§ Tareas por realizar
[a] Indica si cada afirmación concuerda con el texto sobre el tiempo y el calendario, respondiendo sí o no y citando literalmente las palabras que lo deciden: (i) el hombre inventó el calendario atendiendo los fenómenos de la naturaleza; (ii) la luna era considerada el dios del universo; (iii) el hombre se convirtió en prisionero del tiempo.
[b] Prosigue el texto sobre el tiempo y el calendario a partir de su última oración.
━━━━━ Texto extraído
El centenario y su tiempo
- 16/11/2024 00:00
- 15/11/2024 17:22
Reflexión sobre la historia de Panamá y su lucha por la soberanía tras el Tratado Hay-Bunau Varilla El tiempo es una interminable corriente que se desliza sin pausas. Es lo inexorable. El hombre atendiendo los fenómenos de la naturaleza, inventó el calendario y fraccionó la corriente milenaria en siglos, años, meses, días, horas y segundos. El tiempo adquirió su perfil y el hombre se convirtió en su prisionero.
Todo ha respondido al ingenioso modo de ajustar la vida cotidiana a los ciclos emanados del entorno. El caminar del sol y de la luna siempre estuvo bajo la lupa de la observación humana. Era todo tan portentoso para los ojos niños de la criatura terrestre, era tan inexplicable cada fenómeno, y también era tal la inmadurez del pensamiento que aquellos astros eran las primeras divinidades. El dios sol con sus rotaciones enigmáticas y la luna con sus encantamientos psíquicos y germinales regían todos los misterios de la vida. A cambio de otra argumentación, el sol no podía dejar de ser el dios del universo. Aquel inmenso anillo de fuego que iluminaba todo el firmamento visible, postraba al hombre en actitud de adoración.
━━━━━━━━━━
━━━━━ Material suministrado
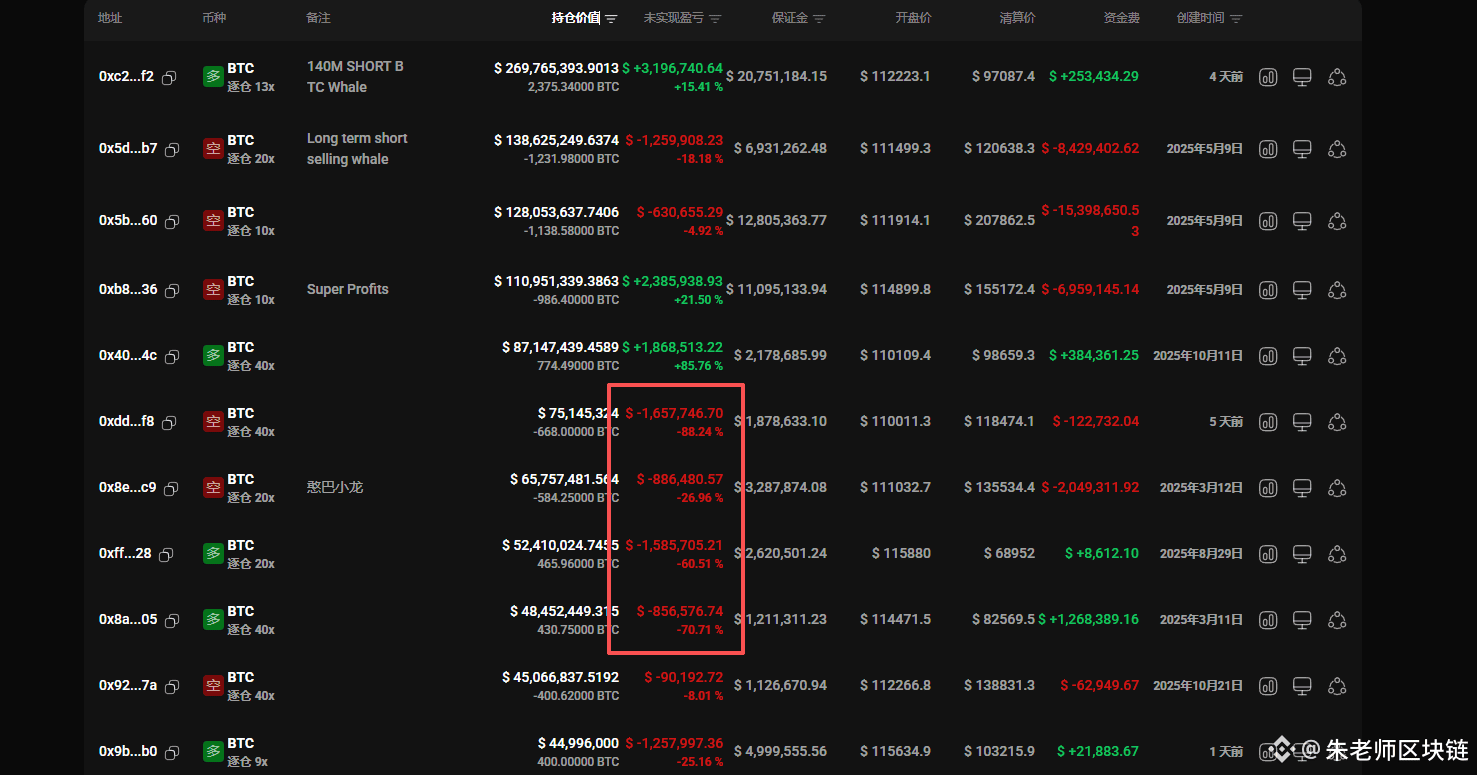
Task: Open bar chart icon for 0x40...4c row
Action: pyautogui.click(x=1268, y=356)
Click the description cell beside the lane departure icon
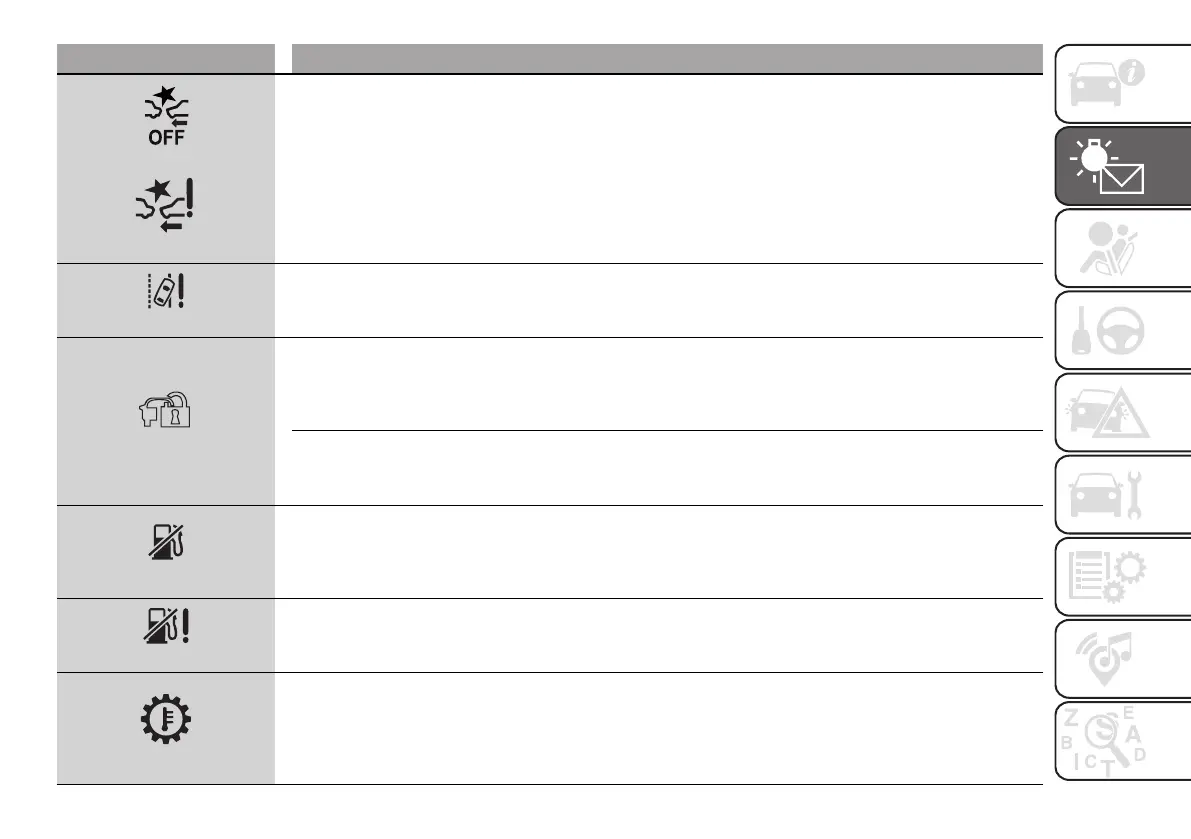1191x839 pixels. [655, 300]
━━━━━━━━━━
§ Tareas resueltas
[a]
(i) Sí: «El hombre atendiendo los fenómenos de la naturaleza, inventó el calendario».
(ii) No: «el sol no podía dejar de ser el dios del universo».
(iii) Sí: «El tiempo adquirió su perfil y el hombre se convirtió en su prisionero».

[b]
La leyenda cuenta que, en el Perú legendario, como lo he escrito aquí algunas veces, se tenía al sol como el gran dios hasta que llegó al mando un inca, Pachacutec, transformador que entregó sus razonamientos a los súbditos del imperio: el sol, dijo, no puede ser nuestro dios porque él no tiene libertad o poder para caminar a su antojo por todas las rutas del cielo. Esto significa que otro ser más poderoso determina su conducta. A partir de ese momento el dios sol fue derrocado. Quedaron para la posterioridad, sin embargo, algunos signos que no dejan de ser muy divinos por el poder que simbolizan: aún la moneda se llama el Sol, la máxima condecoración de reconocimiento oficial se denomina El Sol. La divinidad del poder económico y la divinidad de la fantasía.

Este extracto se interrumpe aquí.